Discriminant Analysis

Problem 12.1
Explore Variables:
(Linear) Discriminant Analysis:
Logistic Regression:

Problem 12.1

Objective: Distinguish personal loan Acceptors and Nonacceptors using discriminant analysis Read in UniversalBank.csv file:

# Read in file, keep only select variables
UniversalBank <- read.csv("/Users/Simbo/Desktop/School/STAT415/DMBA-R-datasets/UniversalBank.csv") %>%
                   dplyr::select(!c(ID, ZIP.Code))

Explore Variables:

Quantitative Variables:
- No difference between Acceptor and Nonacceptors’ Age/Experience.
- The average income of acceptors is much higher than nonacceptors
- The average CCAvg is much higher for acceptors than nonacceptors (but the standard deviation is large too).
- Also, the mortgage of acceptors is much higher than the nonacceptors (but the std. dev. is huge)

Loan_acceptors <- 
  UniversalBank[UniversalBank$Personal.Loan == 1,] %>% 
  dplyr::select(c(Age, Experience, Income, CCAvg, Mortgage))

Loan_acceptors <- 
  rbind(Mean = summarise_all(Loan_acceptors, mean), 
        Sd = summarise_all(Loan_acceptors, sd))

Loan_nonacceptors <- 
  UniversalBank[UniversalBank$Personal.Loan == 0,] %>% 
  dplyr::select(c(Age, Experience, Income, CCAvg, Mortgage))

Loan_nonacceptors <- 
  rbind(Mean = summarise_all(Loan_nonacceptors, mean), 
        Sd = summarise_all(Loan_nonacceptors, sd))

rbind(Accept = Loan_acceptors, Nonaccept = Loan_nonacceptors) %>% knitr::kable()

	Age	Experience	Income	CCAvg	Mortgage
Accept.Mean	45.06667	19.84375	144.74583	3.905354	100.84583
Accept.Sd	11.59096	11.58244	31.58443	2.097681	160.84786
Nonaccept.Mean	45.36726	20.13230	66.23739	1.729009	51.78938
Nonaccept.Sd	11.45043	11.45667	40.57853	1.567647	92.03893

Create Dummy Variables for Family Size and Education:

UniversalBank$Fam1 = 1*(UniversalBank$Family == 1)
UniversalBank$Fam2 = 1*(UniversalBank$Family == 2)
UniversalBank$Fam3 = 1*(UniversalBank$Family == 3)
UniversalBank$Fam4 = 1*(UniversalBank$Family == 4)

UniversalBank$Ed1 = 1*(UniversalBank$Education == 1)
UniversalBank$Ed2 = 1*(UniversalBank$Education == 2)
UniversalBank$Ed3 = 1*(UniversalBank$Education == 3)

Categorical Variables:
- Looking at the proportions, there is no difference between Personal Loan Acceptors and Nonacceptors’ use of Securities.Account, Online, or CreditCard.
- 29% of Loan Acceptors have a CD account and 3.5% of Nonacceptors have a CD account.

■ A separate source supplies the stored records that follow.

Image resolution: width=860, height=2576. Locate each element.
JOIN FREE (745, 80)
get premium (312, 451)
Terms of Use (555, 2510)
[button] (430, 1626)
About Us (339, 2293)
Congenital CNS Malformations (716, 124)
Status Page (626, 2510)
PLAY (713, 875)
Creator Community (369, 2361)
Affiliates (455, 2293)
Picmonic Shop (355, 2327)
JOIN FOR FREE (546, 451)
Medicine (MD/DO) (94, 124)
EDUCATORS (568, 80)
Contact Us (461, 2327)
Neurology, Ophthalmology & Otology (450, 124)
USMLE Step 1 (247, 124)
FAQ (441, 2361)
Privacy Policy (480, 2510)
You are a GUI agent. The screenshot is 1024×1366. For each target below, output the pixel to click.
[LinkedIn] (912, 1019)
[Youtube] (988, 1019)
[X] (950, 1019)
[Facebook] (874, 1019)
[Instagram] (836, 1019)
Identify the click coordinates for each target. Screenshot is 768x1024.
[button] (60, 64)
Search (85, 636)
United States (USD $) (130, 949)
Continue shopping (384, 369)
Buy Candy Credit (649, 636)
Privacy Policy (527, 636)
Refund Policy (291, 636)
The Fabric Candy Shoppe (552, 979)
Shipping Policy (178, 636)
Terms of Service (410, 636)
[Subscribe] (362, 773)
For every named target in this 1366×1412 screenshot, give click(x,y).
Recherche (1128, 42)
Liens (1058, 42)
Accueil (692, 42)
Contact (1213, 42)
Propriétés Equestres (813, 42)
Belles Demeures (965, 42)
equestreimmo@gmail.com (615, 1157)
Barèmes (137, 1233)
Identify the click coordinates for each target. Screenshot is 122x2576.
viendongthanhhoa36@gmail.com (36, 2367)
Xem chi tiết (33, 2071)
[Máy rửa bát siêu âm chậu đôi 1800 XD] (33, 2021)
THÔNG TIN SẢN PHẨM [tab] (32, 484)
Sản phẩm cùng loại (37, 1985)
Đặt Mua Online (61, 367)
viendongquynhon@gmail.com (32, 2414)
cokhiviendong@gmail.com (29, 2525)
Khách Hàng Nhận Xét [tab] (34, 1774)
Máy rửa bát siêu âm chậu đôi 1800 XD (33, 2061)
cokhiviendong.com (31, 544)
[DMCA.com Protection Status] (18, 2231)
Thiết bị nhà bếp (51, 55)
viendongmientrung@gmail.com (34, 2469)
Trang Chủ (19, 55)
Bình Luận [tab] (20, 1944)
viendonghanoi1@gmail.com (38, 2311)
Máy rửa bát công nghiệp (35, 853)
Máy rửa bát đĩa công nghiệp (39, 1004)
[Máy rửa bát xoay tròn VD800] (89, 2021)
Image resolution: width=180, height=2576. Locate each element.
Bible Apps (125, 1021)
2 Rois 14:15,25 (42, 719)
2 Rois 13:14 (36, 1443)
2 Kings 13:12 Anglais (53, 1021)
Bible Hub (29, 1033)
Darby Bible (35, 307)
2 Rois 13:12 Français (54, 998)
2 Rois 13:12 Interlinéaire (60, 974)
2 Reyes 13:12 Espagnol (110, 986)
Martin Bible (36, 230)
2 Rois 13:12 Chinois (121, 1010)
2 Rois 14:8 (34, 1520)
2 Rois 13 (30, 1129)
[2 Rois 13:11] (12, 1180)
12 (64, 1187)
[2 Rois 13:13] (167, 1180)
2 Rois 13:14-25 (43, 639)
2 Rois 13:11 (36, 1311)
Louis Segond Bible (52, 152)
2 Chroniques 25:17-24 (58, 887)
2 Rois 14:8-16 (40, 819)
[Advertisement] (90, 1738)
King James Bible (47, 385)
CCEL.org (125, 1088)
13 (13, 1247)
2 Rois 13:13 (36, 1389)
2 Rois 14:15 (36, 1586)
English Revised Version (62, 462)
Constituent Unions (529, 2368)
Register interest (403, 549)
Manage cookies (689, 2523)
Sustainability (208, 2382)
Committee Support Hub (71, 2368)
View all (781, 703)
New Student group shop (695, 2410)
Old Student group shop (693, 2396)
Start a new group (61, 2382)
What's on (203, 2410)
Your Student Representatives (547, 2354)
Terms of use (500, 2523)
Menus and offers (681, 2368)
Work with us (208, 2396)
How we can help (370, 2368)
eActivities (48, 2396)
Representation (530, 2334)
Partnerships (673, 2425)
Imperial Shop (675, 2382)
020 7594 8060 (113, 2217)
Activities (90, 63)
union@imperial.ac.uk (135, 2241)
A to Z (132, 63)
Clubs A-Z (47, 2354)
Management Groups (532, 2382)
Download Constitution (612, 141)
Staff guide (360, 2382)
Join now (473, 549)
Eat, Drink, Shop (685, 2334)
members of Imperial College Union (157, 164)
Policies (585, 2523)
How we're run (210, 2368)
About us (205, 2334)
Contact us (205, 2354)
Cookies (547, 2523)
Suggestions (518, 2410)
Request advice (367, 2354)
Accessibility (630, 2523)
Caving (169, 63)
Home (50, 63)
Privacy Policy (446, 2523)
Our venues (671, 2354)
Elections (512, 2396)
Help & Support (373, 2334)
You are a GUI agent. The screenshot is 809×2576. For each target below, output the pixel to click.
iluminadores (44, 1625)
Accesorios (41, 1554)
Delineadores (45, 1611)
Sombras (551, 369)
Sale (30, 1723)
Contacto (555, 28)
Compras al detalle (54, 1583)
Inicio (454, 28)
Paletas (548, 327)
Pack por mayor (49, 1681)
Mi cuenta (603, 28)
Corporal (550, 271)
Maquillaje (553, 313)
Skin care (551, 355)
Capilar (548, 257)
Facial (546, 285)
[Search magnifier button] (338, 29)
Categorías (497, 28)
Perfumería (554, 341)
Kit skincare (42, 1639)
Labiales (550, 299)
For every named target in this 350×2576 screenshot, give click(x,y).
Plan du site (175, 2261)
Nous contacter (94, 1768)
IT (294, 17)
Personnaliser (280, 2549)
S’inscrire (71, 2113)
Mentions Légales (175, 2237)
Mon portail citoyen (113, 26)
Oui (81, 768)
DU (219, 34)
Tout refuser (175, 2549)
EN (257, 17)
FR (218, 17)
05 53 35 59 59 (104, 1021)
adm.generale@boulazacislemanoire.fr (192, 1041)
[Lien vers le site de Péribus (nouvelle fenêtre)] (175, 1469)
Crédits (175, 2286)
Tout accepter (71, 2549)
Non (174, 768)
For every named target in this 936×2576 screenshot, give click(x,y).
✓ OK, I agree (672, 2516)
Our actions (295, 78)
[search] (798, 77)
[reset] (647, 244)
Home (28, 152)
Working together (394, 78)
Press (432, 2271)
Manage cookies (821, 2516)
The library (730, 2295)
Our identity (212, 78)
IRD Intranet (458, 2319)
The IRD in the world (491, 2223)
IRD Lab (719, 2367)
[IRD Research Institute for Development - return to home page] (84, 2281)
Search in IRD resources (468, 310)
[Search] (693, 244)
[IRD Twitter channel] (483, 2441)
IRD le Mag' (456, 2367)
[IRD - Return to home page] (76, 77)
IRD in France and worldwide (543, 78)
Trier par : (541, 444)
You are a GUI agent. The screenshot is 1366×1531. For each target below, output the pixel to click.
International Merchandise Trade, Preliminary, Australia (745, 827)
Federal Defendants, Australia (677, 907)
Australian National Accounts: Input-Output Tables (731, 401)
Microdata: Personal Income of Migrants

This variable would help distinguish acceptors and nonaccpetors.
- Loan acceptors have higher proportions of Education Level’s 2 and 3.
- Loan acceptors also have higher proportions of families with 3 or 4 people.

Loan_acceptors <- 
  UniversalBank[UniversalBank$Personal.Loan == 1,] %>% 
  dplyr::select(Securities.Account:Ed3) %>%
  summarise_all(mean)

Loan_nonacceptors <- 
  UniversalBank[UniversalBank$Personal.Loan == 0,] %>% 
  dplyr::select(Securities.Account:Ed3) %>% 
  summarise_all(mean)

rbind(Accept = Loan_acceptors*100, Nonaccept = Loan_nonacceptors*100) %>% round(2) %>% knitr::kable()

	Securities.Account	CD.Account	Online	CreditCard	Fam1	Fam2	Fam3	Fam4	Ed1	Ed2	Ed3
Accept	12.50	29.17	60.62	29.79	22.29	22.08	27.71	27.92	19.38	37.92	42.71
Nonaccept	10.22	3.58	59.58	29.36	30.20	26.33	19.40	24.07	44.31	27.01	28.67

Partition Data and Normalize Quantitative Variables:

# Get rid of variables that cause collinearity issues
UniversalBank <- UniversalBank %>% dplyr::select(-c(Family, Education, Fam4, Ed3))

# Partition Data into 60/40 Split
set.seed(100)

n = nrow(UniversalBank)
train.index = sample(n, n*0.6)

train.df = UniversalBank[train.index, ]   # 3000 observations
valid.df = UniversalBank[-train.index, ]  # 2000 observations

# Normalize quantitative variables to a 0-1 scale
norm.values = preProcess(train.df, method = "range")

train.norm = predict(norm.values, train.df)
valid.norm = predict(norm.values, valid.df)

(Linear) Discriminant Analysis:

lda_model <- lda(Personal.Loan ~ ., 
                 data = train.norm, 
                 family = binomial)

Predicitons on Validation Set:

Misclassification Rate: 0.054 (5.4%)
Acceptors were more likely to be calssified as nonacceptors than vice versa.
- Sensitivity Rate: 78.2%
- Specificity Rate: 96.1%

pred = predict(lda_model, valid.norm, type = "response")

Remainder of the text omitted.